▶ _STUDY MATERIAL_:
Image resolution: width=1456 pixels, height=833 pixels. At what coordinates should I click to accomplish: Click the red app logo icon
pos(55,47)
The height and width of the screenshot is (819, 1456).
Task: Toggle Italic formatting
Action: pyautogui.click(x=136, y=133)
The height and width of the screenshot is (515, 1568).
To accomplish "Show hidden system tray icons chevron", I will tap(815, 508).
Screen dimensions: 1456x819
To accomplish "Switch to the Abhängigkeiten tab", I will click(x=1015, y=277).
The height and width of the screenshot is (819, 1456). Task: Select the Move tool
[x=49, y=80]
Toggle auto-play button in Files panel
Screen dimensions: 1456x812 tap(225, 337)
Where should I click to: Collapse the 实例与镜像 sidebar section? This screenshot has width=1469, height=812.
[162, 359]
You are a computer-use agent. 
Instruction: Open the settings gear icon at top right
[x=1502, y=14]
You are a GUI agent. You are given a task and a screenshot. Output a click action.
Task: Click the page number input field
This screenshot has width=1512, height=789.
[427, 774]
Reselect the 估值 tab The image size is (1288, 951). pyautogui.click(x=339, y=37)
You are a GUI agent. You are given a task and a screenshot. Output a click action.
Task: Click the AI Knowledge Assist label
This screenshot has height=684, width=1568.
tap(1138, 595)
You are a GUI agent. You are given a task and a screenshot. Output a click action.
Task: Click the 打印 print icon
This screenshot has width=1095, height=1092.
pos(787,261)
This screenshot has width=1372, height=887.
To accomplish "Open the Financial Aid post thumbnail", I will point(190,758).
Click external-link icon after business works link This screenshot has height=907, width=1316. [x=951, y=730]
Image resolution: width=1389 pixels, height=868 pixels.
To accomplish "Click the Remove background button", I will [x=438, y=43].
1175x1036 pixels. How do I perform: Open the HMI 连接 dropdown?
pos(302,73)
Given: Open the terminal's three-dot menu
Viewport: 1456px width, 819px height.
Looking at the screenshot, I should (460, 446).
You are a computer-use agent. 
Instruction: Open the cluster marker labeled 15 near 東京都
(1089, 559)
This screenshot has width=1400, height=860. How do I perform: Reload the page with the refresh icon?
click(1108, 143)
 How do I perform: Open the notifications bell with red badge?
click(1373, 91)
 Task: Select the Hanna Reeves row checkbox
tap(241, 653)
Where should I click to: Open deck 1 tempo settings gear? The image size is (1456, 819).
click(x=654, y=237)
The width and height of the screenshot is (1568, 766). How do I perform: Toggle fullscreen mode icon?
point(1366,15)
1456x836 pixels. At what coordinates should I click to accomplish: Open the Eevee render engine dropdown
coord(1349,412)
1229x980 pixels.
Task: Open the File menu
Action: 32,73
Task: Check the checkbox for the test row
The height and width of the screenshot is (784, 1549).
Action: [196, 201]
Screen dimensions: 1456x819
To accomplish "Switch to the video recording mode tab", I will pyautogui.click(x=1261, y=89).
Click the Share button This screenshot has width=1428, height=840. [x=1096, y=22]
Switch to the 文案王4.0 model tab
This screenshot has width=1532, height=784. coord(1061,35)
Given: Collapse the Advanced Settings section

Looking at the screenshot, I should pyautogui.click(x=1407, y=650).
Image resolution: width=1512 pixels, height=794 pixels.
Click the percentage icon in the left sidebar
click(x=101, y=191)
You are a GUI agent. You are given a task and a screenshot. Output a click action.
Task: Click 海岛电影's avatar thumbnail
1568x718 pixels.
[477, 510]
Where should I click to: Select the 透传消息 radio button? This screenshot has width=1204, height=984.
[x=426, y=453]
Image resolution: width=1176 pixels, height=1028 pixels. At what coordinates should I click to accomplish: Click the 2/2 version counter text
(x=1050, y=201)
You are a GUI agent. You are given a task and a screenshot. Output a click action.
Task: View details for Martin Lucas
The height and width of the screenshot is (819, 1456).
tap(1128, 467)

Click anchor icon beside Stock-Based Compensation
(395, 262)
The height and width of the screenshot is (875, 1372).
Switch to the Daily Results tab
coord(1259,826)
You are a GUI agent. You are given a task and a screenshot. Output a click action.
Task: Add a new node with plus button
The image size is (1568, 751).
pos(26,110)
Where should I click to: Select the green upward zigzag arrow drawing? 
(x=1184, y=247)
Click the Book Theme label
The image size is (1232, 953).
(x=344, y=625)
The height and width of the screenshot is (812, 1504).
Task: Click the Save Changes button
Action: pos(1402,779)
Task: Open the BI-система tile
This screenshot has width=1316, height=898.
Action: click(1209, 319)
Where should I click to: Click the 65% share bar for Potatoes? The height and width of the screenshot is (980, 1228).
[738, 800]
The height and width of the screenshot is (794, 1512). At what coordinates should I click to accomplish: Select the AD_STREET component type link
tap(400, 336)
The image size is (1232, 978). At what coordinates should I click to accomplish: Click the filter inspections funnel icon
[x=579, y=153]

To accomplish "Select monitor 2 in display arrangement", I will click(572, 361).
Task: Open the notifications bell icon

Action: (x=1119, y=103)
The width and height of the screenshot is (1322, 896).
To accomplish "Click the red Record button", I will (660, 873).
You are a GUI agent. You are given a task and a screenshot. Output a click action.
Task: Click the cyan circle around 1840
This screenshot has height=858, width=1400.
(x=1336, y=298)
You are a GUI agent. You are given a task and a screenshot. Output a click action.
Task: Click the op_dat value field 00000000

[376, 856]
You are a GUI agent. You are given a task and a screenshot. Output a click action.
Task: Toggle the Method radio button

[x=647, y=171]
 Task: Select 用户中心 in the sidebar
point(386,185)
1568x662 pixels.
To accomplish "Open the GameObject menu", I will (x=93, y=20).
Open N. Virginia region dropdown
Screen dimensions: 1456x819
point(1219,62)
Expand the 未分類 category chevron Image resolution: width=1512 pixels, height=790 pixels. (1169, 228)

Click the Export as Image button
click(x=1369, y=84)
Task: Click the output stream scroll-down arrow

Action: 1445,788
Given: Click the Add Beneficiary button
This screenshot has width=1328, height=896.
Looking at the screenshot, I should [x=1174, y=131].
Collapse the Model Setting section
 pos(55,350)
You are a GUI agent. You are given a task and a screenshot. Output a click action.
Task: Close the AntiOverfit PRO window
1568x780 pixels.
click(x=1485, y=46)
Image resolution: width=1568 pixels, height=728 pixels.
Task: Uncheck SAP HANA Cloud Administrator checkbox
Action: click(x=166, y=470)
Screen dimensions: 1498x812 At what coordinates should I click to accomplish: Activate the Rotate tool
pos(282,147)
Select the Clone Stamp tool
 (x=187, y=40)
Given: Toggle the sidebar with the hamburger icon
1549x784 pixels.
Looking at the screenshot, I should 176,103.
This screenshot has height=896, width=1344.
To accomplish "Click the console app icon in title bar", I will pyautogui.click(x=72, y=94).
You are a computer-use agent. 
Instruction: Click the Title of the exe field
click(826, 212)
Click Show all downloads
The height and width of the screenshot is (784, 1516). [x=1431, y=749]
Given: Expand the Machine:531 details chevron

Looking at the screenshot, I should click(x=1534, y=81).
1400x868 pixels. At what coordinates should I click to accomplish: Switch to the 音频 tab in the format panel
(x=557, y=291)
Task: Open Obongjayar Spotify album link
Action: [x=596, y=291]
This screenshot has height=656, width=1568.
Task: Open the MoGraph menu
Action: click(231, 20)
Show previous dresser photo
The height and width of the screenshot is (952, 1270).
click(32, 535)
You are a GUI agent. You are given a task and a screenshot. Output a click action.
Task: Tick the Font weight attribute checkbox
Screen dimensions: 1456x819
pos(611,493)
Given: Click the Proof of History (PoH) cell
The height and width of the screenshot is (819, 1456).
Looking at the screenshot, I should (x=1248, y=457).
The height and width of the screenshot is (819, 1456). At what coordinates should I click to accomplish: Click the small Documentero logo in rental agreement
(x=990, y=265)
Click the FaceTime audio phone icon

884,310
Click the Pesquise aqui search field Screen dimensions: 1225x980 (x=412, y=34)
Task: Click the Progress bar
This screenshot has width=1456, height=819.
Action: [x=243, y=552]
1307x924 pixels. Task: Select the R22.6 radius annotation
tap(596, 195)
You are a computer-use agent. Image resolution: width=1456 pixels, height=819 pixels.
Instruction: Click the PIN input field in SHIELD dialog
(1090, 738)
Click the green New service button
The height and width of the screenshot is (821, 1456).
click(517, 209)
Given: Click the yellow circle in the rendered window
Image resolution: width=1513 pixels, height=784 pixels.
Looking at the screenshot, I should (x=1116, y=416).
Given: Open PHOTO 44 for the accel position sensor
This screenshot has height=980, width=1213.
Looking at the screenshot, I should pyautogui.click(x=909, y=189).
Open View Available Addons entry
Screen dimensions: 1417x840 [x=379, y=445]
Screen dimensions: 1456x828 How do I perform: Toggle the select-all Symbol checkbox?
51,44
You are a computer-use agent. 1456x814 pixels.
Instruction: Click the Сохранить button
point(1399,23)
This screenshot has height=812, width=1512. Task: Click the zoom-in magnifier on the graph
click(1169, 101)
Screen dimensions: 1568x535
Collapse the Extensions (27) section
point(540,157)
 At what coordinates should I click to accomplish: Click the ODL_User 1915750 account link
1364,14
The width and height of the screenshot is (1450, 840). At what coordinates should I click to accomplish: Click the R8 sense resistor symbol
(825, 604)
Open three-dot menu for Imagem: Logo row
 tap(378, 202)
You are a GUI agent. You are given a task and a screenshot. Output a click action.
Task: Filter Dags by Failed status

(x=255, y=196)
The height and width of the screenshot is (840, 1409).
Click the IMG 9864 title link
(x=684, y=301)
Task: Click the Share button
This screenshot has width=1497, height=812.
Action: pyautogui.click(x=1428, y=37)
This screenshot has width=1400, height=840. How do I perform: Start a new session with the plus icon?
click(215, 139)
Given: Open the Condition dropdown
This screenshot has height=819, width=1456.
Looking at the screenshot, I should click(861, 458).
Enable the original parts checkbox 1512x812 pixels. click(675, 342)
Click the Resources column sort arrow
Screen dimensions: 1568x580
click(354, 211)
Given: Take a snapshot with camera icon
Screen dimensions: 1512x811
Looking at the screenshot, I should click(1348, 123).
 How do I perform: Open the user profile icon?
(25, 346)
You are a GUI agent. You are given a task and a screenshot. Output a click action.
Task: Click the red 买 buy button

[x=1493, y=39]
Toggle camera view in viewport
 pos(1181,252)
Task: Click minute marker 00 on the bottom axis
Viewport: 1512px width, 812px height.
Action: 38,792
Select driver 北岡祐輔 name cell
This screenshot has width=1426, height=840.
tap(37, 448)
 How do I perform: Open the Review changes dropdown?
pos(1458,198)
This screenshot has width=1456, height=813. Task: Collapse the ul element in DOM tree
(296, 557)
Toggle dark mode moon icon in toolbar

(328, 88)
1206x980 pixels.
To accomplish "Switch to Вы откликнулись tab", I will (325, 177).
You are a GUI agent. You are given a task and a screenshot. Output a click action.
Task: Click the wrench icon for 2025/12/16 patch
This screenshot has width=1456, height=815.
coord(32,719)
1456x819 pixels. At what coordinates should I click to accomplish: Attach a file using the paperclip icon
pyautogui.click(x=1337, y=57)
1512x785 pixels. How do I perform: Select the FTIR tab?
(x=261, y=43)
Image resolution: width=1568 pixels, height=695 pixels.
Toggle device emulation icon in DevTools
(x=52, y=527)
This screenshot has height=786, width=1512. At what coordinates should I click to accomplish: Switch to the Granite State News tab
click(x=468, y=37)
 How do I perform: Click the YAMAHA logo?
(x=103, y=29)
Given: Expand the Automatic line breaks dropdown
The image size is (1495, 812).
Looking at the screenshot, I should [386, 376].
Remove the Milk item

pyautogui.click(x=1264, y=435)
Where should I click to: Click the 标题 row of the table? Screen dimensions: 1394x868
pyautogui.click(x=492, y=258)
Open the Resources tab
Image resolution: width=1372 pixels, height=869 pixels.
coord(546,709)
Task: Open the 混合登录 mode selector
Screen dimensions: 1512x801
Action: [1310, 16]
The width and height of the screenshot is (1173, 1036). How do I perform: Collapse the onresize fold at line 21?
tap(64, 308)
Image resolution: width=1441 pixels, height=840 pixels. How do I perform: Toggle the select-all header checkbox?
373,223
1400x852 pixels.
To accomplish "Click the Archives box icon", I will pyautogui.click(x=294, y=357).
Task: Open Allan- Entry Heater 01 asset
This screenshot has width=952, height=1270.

▶ _EXERCISE_:
Everything above from the line containing "Instruction: Click the PIN" down to the line containing "Given: Click the yellow" should be copied exactly, both end lines included, and nothing else.

▶ _SOLUTION TO THIS EXERCISE_:
Instruction: Click the PIN input field in SHIELD dialog
(1090, 738)
Click the green New service button
The height and width of the screenshot is (821, 1456).
click(517, 209)
Given: Click the yellow circle in the rendered window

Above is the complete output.